Krinsky cited exchange-traded funds that feature megacap technology names, including the iShares Expanded Tech-Software ETF IGV, +0.45%, the Communications Services Select Sector SPDR Fund ETF XLC, -0.57% and Consumer Discretionary Select Sector SPDR Fund ETF XLY, +0.71%, as examples of emerging weakness in this critical sector of the market. Meanwhile, regional bank stocks, small-cap stocks and shares of retailers, all of which have lagged behind the market this year, look weak.
See: Are tech stocks becoming a haven again? ‘It is a mistake,’ say market analysts.
Krinsky summed up this dynamic thus: “The weak parts of the market remain weak, while the strong parts now appear vulnerable,” the BTIG analyst said in a Sunday note to clients.
Furthermore, “[i]n absolute and relative terms, the tech sector looks like a poor risk/reward to us here,” Krinsky added.
Low implied volatility is another issue for markets, Krinsky said. That can mean investors have gotten too complacent and markets may be heading for a selloff, analysts say.
The Cboe Volatility Index VIX, -0.70%, otherwise known as Wall Street’s “fear gauge,” finished Friday at its lowest end-of-day level since Jan. 4, according to Dow Jones Market Data. The Cboe S&P 500 9-Day Volatility Index, which tracks implied volatility over a shorter time horizon, has also fallen to January lows, FactSet data show.
Such low levels mean volatility could be poised to “mean revert,” Krinsky said, which may portend a selloff in the months ahead for the S&P 500, the most liquid and most closely watched gauge of U.S. stock-market performance.
Implied volatility gauges measure activity in option contracts linked to the S&P 500 to gauge how volatile traders expect markets to be over the coming days and weeks. Typically, implied volatility advances when U.S. stocks are falling.

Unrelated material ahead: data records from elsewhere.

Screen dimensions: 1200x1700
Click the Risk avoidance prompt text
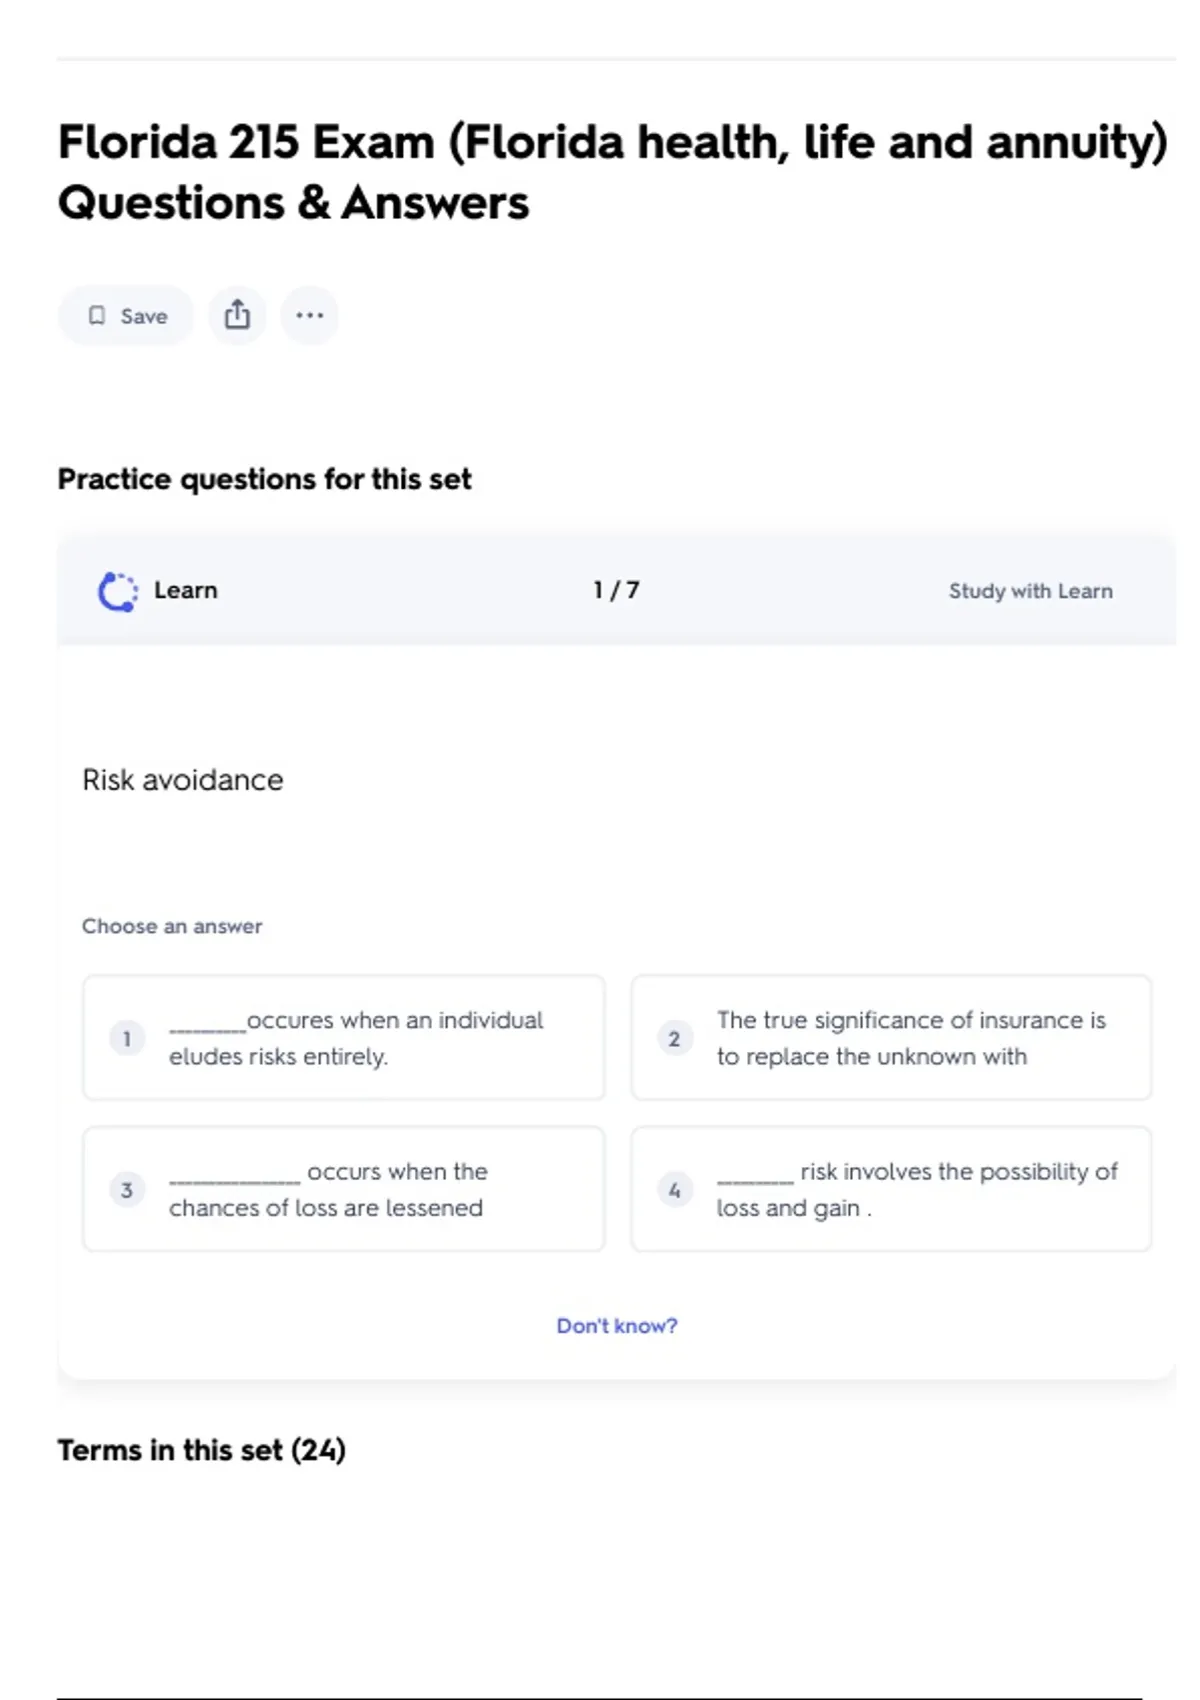183,780
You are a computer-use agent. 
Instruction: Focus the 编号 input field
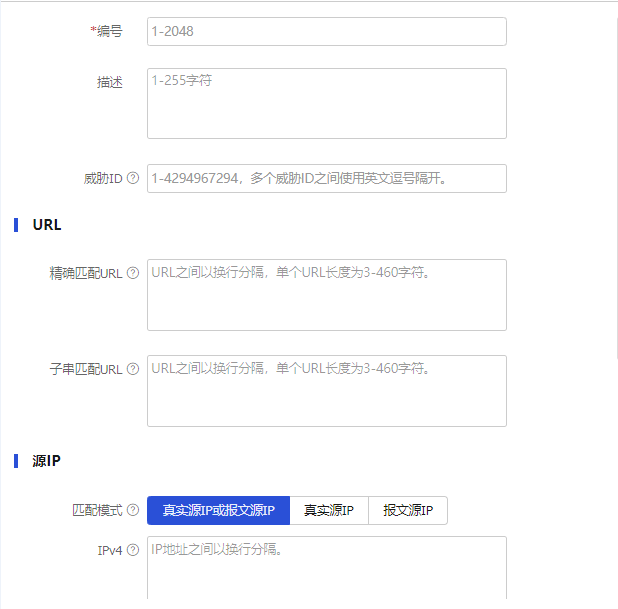(x=326, y=32)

The greenback has shown some signs of life in recent sessions, although the U.S. dollar remains well below the multi decade highs it reached back in September. That the buck bounced off its February lows late last week suggests that momentum could be skewed toward the upside for the dollar, Krinsky said, which could create more problems for stocks given the dollar’s tendency to weigh on markets during 2022.

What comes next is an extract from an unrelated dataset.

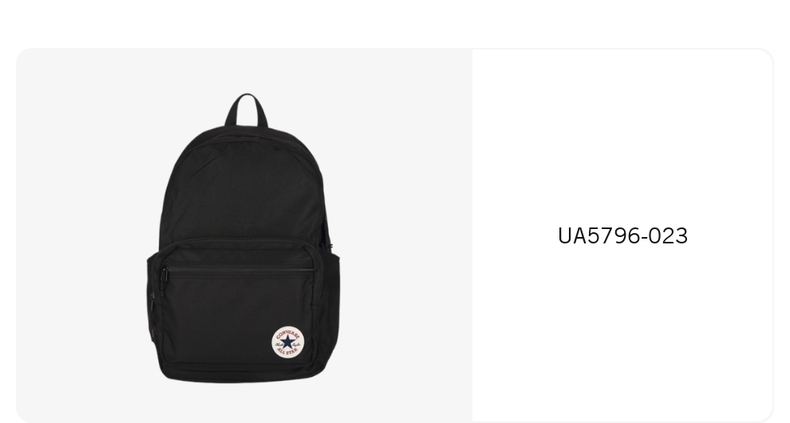
Task: Click the product code UA5796-023
Action: tap(623, 236)
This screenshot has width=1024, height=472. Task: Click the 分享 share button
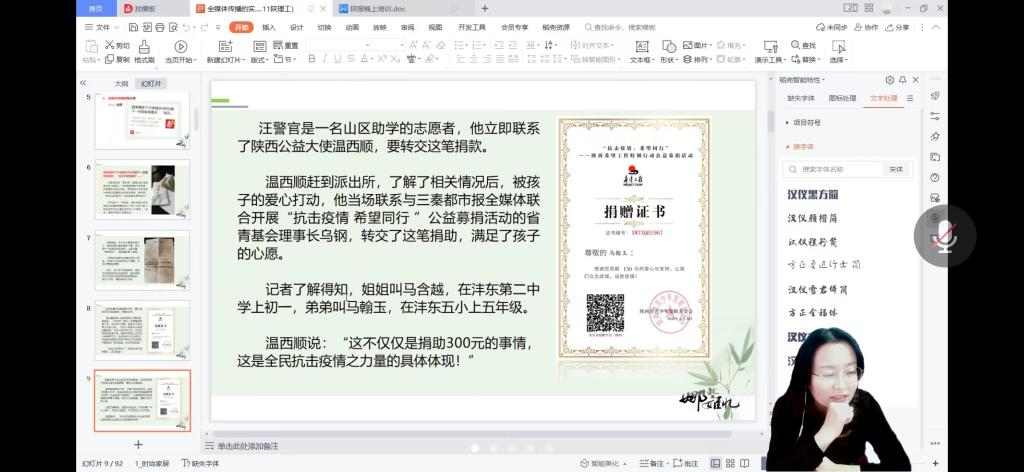(897, 27)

The ICE U.S. Dollar Index DXY, +0.54%, a gauge of the dollar’s strength measured against a basket of rivals, was up 0.7% in recent trade at 102.22.
All of these factors support the notion that stocks could be headed for what Krinsky called the “reverse October playbook.”
Just as the S&P 500 bottomed following the hotter-than-expected September report on consumer-price inflation, the market’s monthslong rebound rally may have peaked following last week’s CPI report for March, which showed consumer prices rose a scant 0.1% last month, less than the 0.2% increase that had been forecast by economists polled by MarketWatch.
Not everybody agrees with this assessment. Marko Papic, chief strategist at Clocktower Group, cited market data going back to 1934 to show that U.S. stocks tend to rally after inflation peaks. Consumer-price inflation reached its highest level in more than four decades when the CPI headline number showed prices up 9.1% year-over-year in June.
U.S. stocks look set to decline for a second day in a row on Monday, with the S&P 500 off 0.3% at 4,126, while the Nasdaq Composite was down by 0.4% at 12,070, and the Dow Jones Industrial Average traded marginally lower at 33,881.